Foreign Exchange: Net foreign exchange charges added a $10.8 million loss in 1Q2020 compared to a $1.0 million gain in 1Q2019. Net losses in 1Q2020 mainly reflect unrealized losses in currency risk management contracts to mitigate the impact of fluctuations of local currency in Colombia.

Income Tax: Income tax expenses were $30.3 million in 1Q2020 compared to $18.5 million in 1Q2019, in line with higher taxable income in 1Q2020 and the effect of the devaluation of local currencies over deferred income taxes.

Profit: Loss of $89.5 million in 1Q2020 compared to a $19.7 million profit recorded in 1Q2019, mainly due to the effect of non-cash impairment charges, higher financial expenses, foreign exchange losses and income taxes.

Balance Sheet

Cash and Cash Equivalents: Cash and cash equivalents totaled $165.5 million as of March 31, 2020 compared to $111.2 million as of December 31, 2019. Cash generated from operating activities equaled $38.0 million and cash generated from financing activities equaled $323.2 million, partially offset by cash used in investing activities of $306.0 million.

Cash generated from operating activities of $38.0 million in 1Q2020 included income tax payments of $17.0 million.

For the remainder of 2020, the Company expects to pay $40-45 million related to tax obligations of the fiscal year 2019 and $8-10 million of tax pre-payments of the current fiscal year, that will offset cash taxes payable in 2021.

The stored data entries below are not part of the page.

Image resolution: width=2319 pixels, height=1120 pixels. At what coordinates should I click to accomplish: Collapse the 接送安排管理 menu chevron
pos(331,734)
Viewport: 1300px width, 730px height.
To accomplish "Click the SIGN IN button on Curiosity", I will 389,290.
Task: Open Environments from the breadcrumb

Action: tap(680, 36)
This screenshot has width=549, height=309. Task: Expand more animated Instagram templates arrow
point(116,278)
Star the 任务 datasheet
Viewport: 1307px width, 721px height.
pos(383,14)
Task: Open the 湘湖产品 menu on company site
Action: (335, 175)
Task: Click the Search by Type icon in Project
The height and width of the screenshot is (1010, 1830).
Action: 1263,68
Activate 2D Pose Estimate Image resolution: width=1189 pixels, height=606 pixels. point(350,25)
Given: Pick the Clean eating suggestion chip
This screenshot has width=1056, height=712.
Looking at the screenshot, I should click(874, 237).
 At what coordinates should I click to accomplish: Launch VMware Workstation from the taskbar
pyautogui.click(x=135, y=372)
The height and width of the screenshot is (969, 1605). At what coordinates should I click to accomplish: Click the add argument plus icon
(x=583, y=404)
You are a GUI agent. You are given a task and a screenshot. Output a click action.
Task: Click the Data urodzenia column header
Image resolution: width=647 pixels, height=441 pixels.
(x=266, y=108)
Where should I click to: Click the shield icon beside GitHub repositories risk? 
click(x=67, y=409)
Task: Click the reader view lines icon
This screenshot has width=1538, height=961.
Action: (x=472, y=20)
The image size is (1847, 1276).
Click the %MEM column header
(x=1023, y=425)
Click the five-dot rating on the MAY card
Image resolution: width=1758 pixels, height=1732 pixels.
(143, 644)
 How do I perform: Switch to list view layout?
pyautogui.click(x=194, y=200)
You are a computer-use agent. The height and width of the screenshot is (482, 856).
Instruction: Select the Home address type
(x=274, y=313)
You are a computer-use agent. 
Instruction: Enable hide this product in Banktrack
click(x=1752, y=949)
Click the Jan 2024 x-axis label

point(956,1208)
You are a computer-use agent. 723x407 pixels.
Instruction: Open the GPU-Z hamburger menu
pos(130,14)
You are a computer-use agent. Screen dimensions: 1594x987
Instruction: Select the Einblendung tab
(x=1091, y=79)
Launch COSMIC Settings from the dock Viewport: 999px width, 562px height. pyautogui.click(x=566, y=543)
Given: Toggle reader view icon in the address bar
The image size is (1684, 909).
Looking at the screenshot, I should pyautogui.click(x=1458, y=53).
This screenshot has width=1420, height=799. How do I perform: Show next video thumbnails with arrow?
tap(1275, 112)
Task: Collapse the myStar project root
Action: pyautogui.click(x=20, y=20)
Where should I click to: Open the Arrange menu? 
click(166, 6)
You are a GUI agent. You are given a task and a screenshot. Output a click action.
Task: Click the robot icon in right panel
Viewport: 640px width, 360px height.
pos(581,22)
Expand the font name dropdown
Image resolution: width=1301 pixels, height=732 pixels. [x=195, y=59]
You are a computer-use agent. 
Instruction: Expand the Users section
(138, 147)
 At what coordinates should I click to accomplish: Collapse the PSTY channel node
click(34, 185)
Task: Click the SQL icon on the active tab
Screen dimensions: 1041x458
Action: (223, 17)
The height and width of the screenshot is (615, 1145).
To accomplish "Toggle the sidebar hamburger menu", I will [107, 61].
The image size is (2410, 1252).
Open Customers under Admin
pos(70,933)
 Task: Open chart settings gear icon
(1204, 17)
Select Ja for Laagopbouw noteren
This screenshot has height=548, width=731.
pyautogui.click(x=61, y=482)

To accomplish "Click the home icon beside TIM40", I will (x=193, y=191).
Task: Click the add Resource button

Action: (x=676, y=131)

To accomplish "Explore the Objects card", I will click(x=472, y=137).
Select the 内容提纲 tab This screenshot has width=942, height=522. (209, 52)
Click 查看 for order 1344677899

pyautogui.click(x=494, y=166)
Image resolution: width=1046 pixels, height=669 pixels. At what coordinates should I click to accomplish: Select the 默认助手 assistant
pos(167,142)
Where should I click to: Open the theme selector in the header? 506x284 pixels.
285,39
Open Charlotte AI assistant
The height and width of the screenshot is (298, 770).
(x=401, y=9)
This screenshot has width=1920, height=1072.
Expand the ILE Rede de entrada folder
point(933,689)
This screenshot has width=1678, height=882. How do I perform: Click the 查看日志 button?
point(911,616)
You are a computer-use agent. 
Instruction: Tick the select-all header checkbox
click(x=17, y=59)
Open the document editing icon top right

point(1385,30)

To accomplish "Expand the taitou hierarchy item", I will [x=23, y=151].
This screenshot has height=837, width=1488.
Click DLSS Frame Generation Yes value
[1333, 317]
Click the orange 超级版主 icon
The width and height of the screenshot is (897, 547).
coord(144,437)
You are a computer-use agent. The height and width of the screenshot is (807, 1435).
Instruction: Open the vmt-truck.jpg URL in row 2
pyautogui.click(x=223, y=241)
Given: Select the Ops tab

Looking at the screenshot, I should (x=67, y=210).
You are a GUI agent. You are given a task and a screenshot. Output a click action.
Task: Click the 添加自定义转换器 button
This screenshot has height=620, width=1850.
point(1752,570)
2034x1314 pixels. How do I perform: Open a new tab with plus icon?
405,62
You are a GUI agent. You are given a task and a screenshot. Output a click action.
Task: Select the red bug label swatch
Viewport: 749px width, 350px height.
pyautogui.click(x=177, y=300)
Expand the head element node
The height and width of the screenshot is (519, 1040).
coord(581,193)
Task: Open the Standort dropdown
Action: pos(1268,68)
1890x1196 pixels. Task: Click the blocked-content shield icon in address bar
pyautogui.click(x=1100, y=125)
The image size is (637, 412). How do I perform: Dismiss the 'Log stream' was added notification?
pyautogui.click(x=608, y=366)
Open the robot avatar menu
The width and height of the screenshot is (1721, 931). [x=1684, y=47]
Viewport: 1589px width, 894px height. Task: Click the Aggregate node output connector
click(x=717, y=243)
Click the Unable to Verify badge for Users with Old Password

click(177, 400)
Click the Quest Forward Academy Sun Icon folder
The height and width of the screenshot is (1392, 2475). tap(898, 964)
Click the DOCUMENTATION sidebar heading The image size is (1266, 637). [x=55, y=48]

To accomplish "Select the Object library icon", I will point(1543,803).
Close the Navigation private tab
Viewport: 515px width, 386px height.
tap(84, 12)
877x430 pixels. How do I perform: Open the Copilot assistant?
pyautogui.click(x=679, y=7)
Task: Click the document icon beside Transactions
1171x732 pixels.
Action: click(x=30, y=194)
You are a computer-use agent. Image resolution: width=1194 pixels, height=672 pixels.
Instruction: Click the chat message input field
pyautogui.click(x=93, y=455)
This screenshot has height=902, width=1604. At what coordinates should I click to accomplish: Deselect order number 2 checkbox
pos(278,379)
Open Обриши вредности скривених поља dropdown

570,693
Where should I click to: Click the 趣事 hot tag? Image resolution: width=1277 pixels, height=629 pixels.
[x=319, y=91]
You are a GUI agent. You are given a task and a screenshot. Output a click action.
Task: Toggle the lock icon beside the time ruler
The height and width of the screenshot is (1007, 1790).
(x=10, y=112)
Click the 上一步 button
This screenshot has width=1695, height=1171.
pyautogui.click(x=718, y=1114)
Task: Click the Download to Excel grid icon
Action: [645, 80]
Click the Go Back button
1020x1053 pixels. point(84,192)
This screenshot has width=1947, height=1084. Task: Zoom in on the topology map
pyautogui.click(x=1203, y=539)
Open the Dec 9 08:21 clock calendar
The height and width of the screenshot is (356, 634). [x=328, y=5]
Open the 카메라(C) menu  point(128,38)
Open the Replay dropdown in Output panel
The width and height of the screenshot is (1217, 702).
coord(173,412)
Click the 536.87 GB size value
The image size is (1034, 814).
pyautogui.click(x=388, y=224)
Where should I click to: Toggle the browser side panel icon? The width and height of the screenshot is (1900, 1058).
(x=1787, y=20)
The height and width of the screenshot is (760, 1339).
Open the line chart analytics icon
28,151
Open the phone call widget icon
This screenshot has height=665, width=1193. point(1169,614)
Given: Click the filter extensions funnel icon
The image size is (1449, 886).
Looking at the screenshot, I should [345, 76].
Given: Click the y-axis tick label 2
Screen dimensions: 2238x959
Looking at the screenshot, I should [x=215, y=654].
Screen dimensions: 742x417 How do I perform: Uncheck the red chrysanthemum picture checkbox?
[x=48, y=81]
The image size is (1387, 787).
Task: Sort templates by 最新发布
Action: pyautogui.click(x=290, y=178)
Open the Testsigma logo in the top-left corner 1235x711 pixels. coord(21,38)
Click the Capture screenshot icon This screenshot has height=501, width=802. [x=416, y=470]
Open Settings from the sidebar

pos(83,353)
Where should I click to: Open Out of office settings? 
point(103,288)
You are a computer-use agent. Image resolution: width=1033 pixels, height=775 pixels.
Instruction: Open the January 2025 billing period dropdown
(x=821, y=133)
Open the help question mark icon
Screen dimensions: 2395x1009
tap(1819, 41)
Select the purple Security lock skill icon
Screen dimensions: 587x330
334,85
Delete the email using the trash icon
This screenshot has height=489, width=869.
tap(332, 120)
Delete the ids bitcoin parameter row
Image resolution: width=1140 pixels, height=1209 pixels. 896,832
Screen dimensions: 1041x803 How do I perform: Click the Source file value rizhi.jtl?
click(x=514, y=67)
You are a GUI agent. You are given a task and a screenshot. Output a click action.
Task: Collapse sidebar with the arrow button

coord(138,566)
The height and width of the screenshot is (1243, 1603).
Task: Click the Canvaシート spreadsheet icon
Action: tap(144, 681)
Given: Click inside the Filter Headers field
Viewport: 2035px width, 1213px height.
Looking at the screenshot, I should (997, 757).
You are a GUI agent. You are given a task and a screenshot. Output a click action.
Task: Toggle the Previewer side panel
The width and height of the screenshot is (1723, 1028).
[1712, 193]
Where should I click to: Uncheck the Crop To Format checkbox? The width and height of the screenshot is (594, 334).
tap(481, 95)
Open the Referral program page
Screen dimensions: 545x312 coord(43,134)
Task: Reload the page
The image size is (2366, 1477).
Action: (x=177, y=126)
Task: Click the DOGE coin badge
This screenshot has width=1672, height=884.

Cash generated from financing activities of $323.2 million included net proceeds from the issuance of the 2027 Notes of $342.5 million, partially offset by interest payments of $13.8 million, lease payments of $2.8 million and share repurchase payments of $2.7 million.

Cash used in investing activities of $306.0 million included the acquisition of Amerisur of $272.3 million (net of cash received), and organic capital expenditures of $33.7 million.

Financial Debt: Total financial debt net of issuance cost was $775.3 million, including the 2024 Notes, the recently issued 2027 Notes and other short-term bank loans totaling $7.6 million. Short-term financial debt was $12.3 million as of March 31, 2020.

For further details, please refer to Note 12 of GeoPark’s consolidated financial statements as of March 31, 2020, available on the Company’s website.

Covenants in 2024 Notes: The 2024 Notes include incurrence test covenants that require the net debt to Adjusted EBITDA ratio to be lower than 3.25 times and the Adjusted EBITDA to interest ratio to be higher than 2.25 times until September 2021. The Company is compliant with all covenants.

Issuance of 2027 Notes: In January 2020, the Company issued $350 million of 5.5% notes due in 2027 (“2027 Notes”) in accordance with Rule 144A under the United States Securities Act, and outside the United States to non-U.S. persons in accordance with Regulation S under the United States Securities Act. Funds were used for the Amerisur acquisition and for general corporate purposes. The indenture governing the 2027 Notes includes incurrence test covenants that provide, among other things, that Net Debt to Adjusted EBITDA ratio should not exceed 3.25 times and the Adjusted EBITDA to Interest ratio should exceed 2.5 times. As of the date of this release, the Company is well within both covenants.